_WHAT IS ASKED_
Copy every line of the listing below, character for character.

Collected data
○ ○ ○
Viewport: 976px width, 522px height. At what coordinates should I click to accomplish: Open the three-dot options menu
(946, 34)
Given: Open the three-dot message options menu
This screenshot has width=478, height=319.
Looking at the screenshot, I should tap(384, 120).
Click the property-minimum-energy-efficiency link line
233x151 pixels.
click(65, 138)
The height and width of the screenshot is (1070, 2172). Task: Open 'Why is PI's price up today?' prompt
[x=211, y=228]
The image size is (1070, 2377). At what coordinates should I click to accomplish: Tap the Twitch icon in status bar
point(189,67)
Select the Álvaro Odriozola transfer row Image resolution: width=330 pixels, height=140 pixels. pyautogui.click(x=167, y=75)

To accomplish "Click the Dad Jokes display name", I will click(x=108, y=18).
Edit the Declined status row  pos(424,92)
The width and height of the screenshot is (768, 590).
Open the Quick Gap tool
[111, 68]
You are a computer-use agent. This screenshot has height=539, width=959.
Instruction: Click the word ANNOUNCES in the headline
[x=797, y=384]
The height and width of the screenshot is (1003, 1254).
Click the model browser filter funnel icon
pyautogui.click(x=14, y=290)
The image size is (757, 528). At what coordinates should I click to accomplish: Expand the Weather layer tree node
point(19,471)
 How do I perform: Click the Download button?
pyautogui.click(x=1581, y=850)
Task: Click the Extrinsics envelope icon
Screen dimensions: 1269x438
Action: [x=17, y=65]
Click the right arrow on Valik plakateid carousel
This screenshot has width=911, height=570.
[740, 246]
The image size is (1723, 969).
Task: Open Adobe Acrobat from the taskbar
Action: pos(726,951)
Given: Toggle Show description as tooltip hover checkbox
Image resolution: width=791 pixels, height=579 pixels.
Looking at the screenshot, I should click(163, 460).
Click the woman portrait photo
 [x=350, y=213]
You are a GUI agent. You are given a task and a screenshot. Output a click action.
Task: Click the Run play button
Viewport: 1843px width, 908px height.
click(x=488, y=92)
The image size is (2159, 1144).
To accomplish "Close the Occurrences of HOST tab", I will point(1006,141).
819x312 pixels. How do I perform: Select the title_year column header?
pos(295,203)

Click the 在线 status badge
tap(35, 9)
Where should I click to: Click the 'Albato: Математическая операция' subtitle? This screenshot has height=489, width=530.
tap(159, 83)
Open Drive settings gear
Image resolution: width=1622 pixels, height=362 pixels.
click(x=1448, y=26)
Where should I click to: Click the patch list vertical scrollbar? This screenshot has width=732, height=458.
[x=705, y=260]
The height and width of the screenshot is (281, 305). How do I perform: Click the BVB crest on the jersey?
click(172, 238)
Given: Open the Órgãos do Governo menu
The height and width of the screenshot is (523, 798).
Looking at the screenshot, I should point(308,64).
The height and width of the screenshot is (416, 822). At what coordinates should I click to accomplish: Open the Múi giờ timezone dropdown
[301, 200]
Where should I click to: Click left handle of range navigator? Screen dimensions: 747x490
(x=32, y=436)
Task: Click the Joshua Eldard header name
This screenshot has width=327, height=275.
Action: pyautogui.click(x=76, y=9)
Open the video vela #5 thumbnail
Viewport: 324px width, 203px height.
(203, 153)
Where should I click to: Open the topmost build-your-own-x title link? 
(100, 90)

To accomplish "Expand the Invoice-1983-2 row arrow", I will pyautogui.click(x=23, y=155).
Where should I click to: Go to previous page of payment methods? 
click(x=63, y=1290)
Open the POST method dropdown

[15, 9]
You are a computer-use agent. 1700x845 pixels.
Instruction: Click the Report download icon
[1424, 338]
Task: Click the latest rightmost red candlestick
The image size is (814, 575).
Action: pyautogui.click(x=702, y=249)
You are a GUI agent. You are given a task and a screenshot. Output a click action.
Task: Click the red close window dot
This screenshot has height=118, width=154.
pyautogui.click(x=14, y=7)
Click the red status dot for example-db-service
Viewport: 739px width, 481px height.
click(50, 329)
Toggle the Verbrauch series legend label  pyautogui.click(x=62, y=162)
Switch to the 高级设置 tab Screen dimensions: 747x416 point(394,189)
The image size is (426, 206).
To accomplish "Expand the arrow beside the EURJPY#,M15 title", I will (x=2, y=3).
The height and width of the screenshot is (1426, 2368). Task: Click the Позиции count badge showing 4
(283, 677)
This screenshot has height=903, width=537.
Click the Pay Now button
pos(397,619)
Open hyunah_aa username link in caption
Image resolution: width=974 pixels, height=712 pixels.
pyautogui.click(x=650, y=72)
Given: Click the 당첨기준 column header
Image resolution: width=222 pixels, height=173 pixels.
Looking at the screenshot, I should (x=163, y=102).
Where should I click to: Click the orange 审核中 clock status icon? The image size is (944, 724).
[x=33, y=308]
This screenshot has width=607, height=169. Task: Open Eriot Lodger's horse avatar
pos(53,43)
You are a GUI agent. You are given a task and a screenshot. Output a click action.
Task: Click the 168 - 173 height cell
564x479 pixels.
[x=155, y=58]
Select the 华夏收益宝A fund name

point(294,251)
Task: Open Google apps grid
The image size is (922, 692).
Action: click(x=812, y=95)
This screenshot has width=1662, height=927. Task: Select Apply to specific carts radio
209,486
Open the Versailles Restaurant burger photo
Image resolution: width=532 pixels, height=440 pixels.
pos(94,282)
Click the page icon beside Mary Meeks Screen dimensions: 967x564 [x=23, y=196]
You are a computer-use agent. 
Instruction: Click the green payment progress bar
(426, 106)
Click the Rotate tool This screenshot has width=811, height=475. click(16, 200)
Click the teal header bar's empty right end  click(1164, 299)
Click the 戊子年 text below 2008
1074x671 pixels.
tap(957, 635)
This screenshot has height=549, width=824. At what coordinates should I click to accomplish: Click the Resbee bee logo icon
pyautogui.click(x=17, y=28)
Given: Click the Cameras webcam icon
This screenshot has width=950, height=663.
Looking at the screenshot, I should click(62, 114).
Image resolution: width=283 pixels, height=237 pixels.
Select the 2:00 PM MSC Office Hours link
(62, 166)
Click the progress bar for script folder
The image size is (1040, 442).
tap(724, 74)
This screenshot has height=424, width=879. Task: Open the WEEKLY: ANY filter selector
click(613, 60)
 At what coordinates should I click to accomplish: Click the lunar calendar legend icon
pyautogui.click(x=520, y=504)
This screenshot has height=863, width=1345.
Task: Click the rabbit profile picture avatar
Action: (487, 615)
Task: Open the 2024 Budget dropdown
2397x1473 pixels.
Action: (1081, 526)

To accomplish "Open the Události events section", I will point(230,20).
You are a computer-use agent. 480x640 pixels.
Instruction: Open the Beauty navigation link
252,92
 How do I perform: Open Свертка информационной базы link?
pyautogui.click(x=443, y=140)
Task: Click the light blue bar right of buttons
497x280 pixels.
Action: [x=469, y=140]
○ ○ ○
_RESULT_
Viewport: 976px width, 522px height. At what coordinates should I click to accomplish: Open the three-dot options menu
(946, 34)
Given: Open the three-dot message options menu
This screenshot has width=478, height=319.
Looking at the screenshot, I should tap(384, 120).
Click the property-minimum-energy-efficiency link line
233x151 pixels.
click(65, 138)
The height and width of the screenshot is (1070, 2172). Task: Open 'Why is PI's price up today?' prompt
[x=211, y=228]
The image size is (1070, 2377). At what coordinates should I click to accomplish: Tap the Twitch icon in status bar
point(189,67)
Select the Álvaro Odriozola transfer row Image resolution: width=330 pixels, height=140 pixels. pyautogui.click(x=167, y=75)

To accomplish "Click the Dad Jokes display name", I will click(x=108, y=18).
Edit the Declined status row  pos(424,92)
The width and height of the screenshot is (768, 590).
Open the Quick Gap tool
[111, 68]
You are a computer-use agent. This screenshot has height=539, width=959.
Instruction: Click the word ANNOUNCES in the headline
[x=797, y=384]
The height and width of the screenshot is (1003, 1254).
Click the model browser filter funnel icon
pyautogui.click(x=14, y=290)
The image size is (757, 528). At what coordinates should I click to accomplish: Expand the Weather layer tree node
point(19,471)
 How do I perform: Click the Download button?
pyautogui.click(x=1581, y=850)
Task: Click the Extrinsics envelope icon
Screen dimensions: 1269x438
Action: [x=17, y=65]
Click the right arrow on Valik plakateid carousel
This screenshot has width=911, height=570.
[740, 246]
The image size is (1723, 969).
Task: Open Adobe Acrobat from the taskbar
Action: pos(726,951)
Given: Toggle Show description as tooltip hover checkbox
Image resolution: width=791 pixels, height=579 pixels.
Looking at the screenshot, I should click(163, 460).
Click the woman portrait photo
 [x=350, y=213]
You are a GUI agent. You are given a task and a screenshot. Output a click action.
Task: Click the Run play button
Viewport: 1843px width, 908px height.
click(x=488, y=92)
The image size is (2159, 1144).
To accomplish "Close the Occurrences of HOST tab", I will point(1006,141).
819x312 pixels. How do I perform: Select the title_year column header?
pos(295,203)

Click the 在线 status badge
tap(35, 9)
Where should I click to: Click the 'Albato: Математическая операция' subtitle? This screenshot has height=489, width=530.
tap(159, 83)
Open Drive settings gear
Image resolution: width=1622 pixels, height=362 pixels.
click(x=1448, y=26)
Where should I click to: Click the patch list vertical scrollbar? This screenshot has width=732, height=458.
[x=705, y=260]
The height and width of the screenshot is (281, 305). How do I perform: Click the BVB crest on the jersey?
click(172, 238)
Given: Open the Órgãos do Governo menu
The height and width of the screenshot is (523, 798).
Looking at the screenshot, I should point(308,64).
The height and width of the screenshot is (416, 822). At what coordinates should I click to accomplish: Open the Múi giờ timezone dropdown
[301, 200]
Where should I click to: Click left handle of range navigator? Screen dimensions: 747x490
(x=32, y=436)
Task: Click the Joshua Eldard header name
This screenshot has width=327, height=275.
Action: pyautogui.click(x=76, y=9)
Open the video vela #5 thumbnail
Viewport: 324px width, 203px height.
(203, 153)
Where should I click to: Open the topmost build-your-own-x title link? 
(100, 90)

To accomplish "Expand the Invoice-1983-2 row arrow", I will pyautogui.click(x=23, y=155).
Where should I click to: Go to previous page of payment methods? 
click(x=63, y=1290)
Open the POST method dropdown

[15, 9]
You are a computer-use agent. 1700x845 pixels.
Instruction: Click the Report download icon
[1424, 338]
Task: Click the latest rightmost red candlestick
The image size is (814, 575).
Action: pyautogui.click(x=702, y=249)
You are a GUI agent. You are given a task and a screenshot. Output a click action.
Task: Click the red close window dot
This screenshot has height=118, width=154.
pyautogui.click(x=14, y=7)
Click the red status dot for example-db-service
Viewport: 739px width, 481px height.
click(50, 329)
Toggle the Verbrauch series legend label  pyautogui.click(x=62, y=162)
Switch to the 高级设置 tab Screen dimensions: 747x416 point(394,189)
The image size is (426, 206).
To accomplish "Expand the arrow beside the EURJPY#,M15 title", I will (x=2, y=3).
The height and width of the screenshot is (1426, 2368). Task: Click the Позиции count badge showing 4
(283, 677)
This screenshot has height=903, width=537.
Click the Pay Now button
pos(397,619)
Open hyunah_aa username link in caption
Image resolution: width=974 pixels, height=712 pixels.
pyautogui.click(x=650, y=72)
Given: Click the 당첨기준 column header
Image resolution: width=222 pixels, height=173 pixels.
Looking at the screenshot, I should (x=163, y=102).
Where should I click to: Click the orange 审核中 clock status icon? The image size is (944, 724).
[x=33, y=308]
This screenshot has width=607, height=169. Task: Open Eriot Lodger's horse avatar
pos(53,43)
You are a GUI agent. You are given a task and a screenshot. Output a click action.
Task: Click the 168 - 173 height cell
564x479 pixels.
[x=155, y=58]
Select the 华夏收益宝A fund name

point(294,251)
Task: Open Google apps grid
The image size is (922, 692).
Action: click(x=812, y=95)
This screenshot has width=1662, height=927. Task: Select Apply to specific carts radio
209,486
Open the Versailles Restaurant burger photo
Image resolution: width=532 pixels, height=440 pixels.
pos(94,282)
Click the page icon beside Mary Meeks Screen dimensions: 967x564 [x=23, y=196]
You are a computer-use agent. 
Instruction: Click the green payment progress bar
(426, 106)
Click the Rotate tool This screenshot has width=811, height=475. click(16, 200)
Click the teal header bar's empty right end  click(1164, 299)
Click the 戊子年 text below 2008
1074x671 pixels.
tap(957, 635)
This screenshot has height=549, width=824. At what coordinates should I click to accomplish: Click the Resbee bee logo icon
pyautogui.click(x=17, y=28)
Given: Click the Cameras webcam icon
This screenshot has width=950, height=663.
Looking at the screenshot, I should click(62, 114).
Image resolution: width=283 pixels, height=237 pixels.
Select the 2:00 PM MSC Office Hours link
(62, 166)
Click the progress bar for script folder
The image size is (1040, 442).
tap(724, 74)
This screenshot has height=424, width=879. Task: Open the WEEKLY: ANY filter selector
click(613, 60)
 At what coordinates should I click to accomplish: Click the lunar calendar legend icon
pyautogui.click(x=520, y=504)
This screenshot has height=863, width=1345.
Task: Click the rabbit profile picture avatar
Action: (487, 615)
Task: Open the 2024 Budget dropdown
2397x1473 pixels.
Action: (1081, 526)

To accomplish "Open the Události events section", I will point(230,20).
You are a computer-use agent. 480x640 pixels.
Instruction: Open the Beauty navigation link
252,92
 How do I perform: Open Свертка информационной базы link?
pyautogui.click(x=443, y=140)
Task: Click the light blue bar right of buttons
497x280 pixels.
Action: [x=469, y=140]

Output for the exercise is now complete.